--- Dataset records Enclosed Below ---

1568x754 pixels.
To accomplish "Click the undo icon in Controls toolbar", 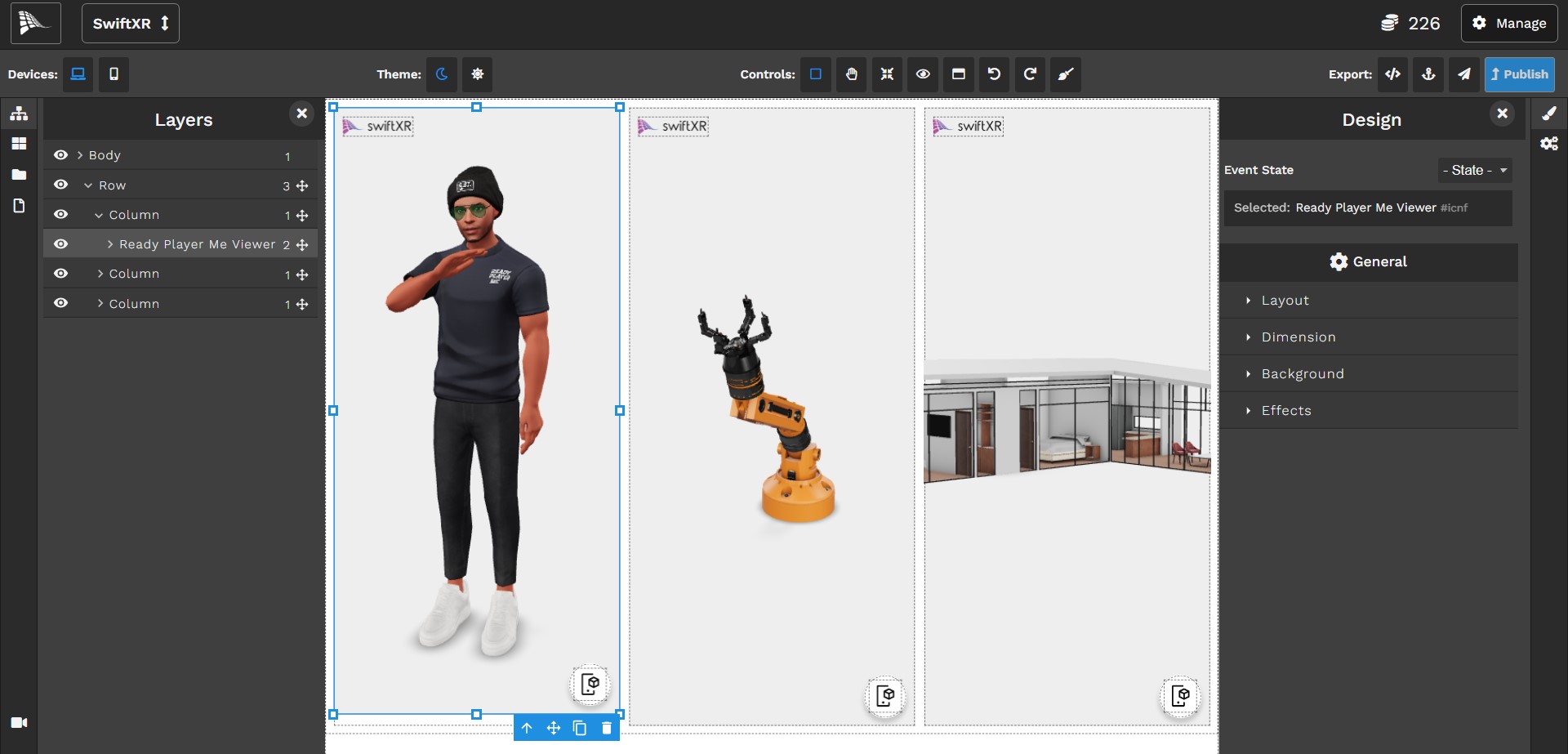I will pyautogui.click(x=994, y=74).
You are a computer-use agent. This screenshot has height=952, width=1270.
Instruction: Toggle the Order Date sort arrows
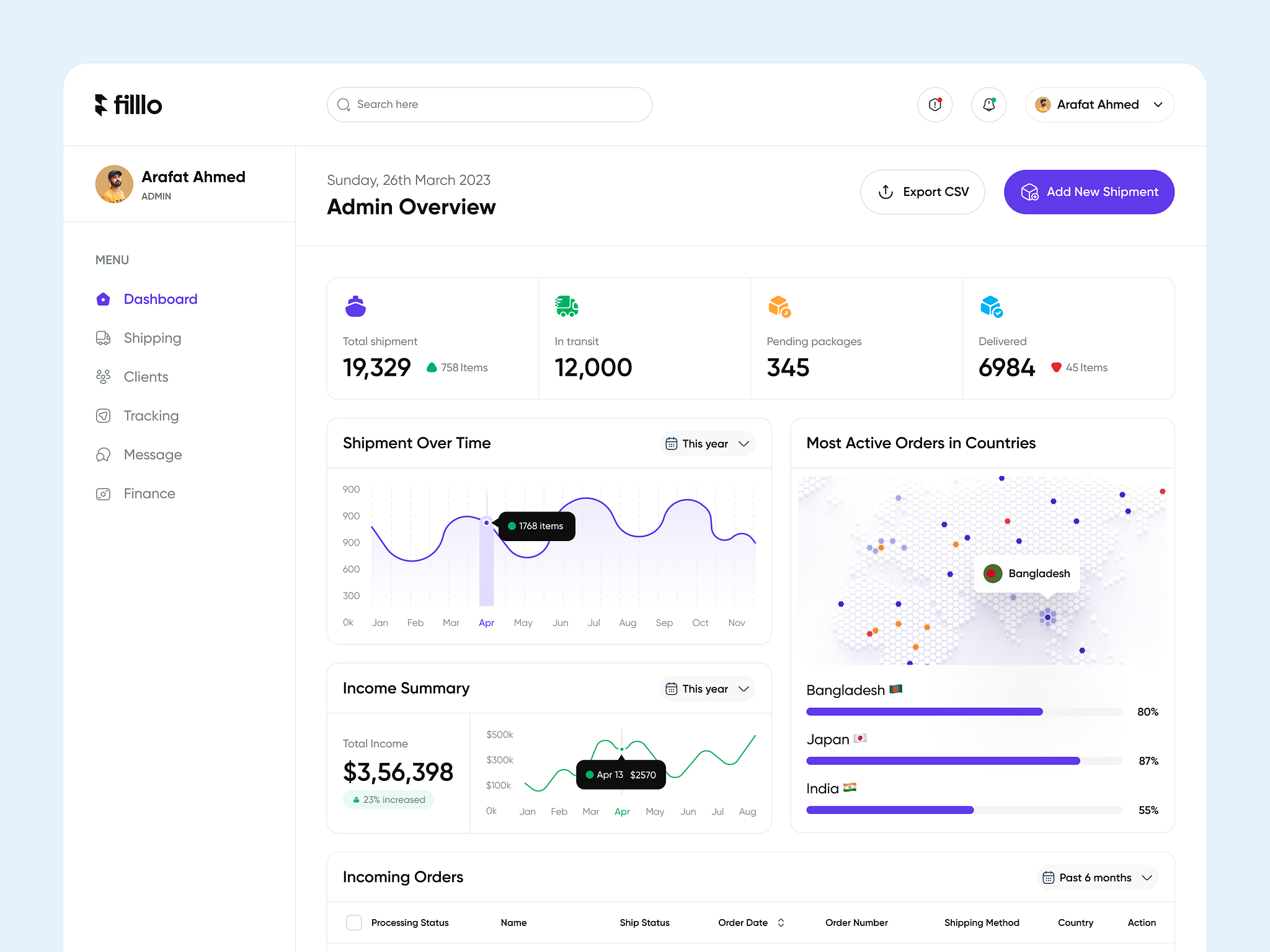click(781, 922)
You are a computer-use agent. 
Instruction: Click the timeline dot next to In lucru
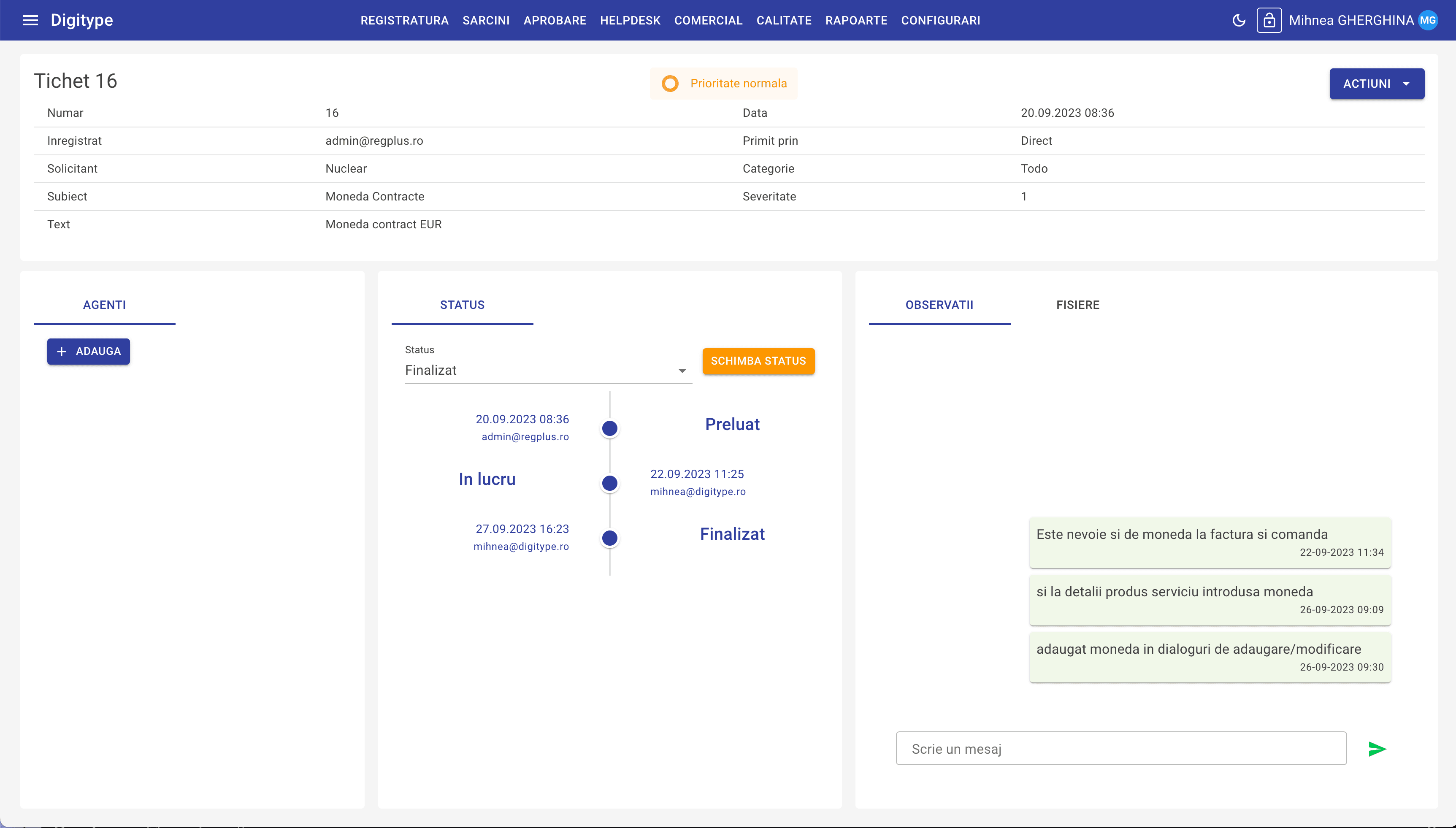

--- End of Enclosed Dataset records ---

**What to work on:** Restate word for word the lines running from the one with "Instruction: Toggle the" to the end of the entries; pictures are to be left out.

**Reply:**
Instruction: Toggle the Order Date sort arrows
click(781, 922)
You are a computer-use agent. 
Instruction: Click the timeline dot next to In lucru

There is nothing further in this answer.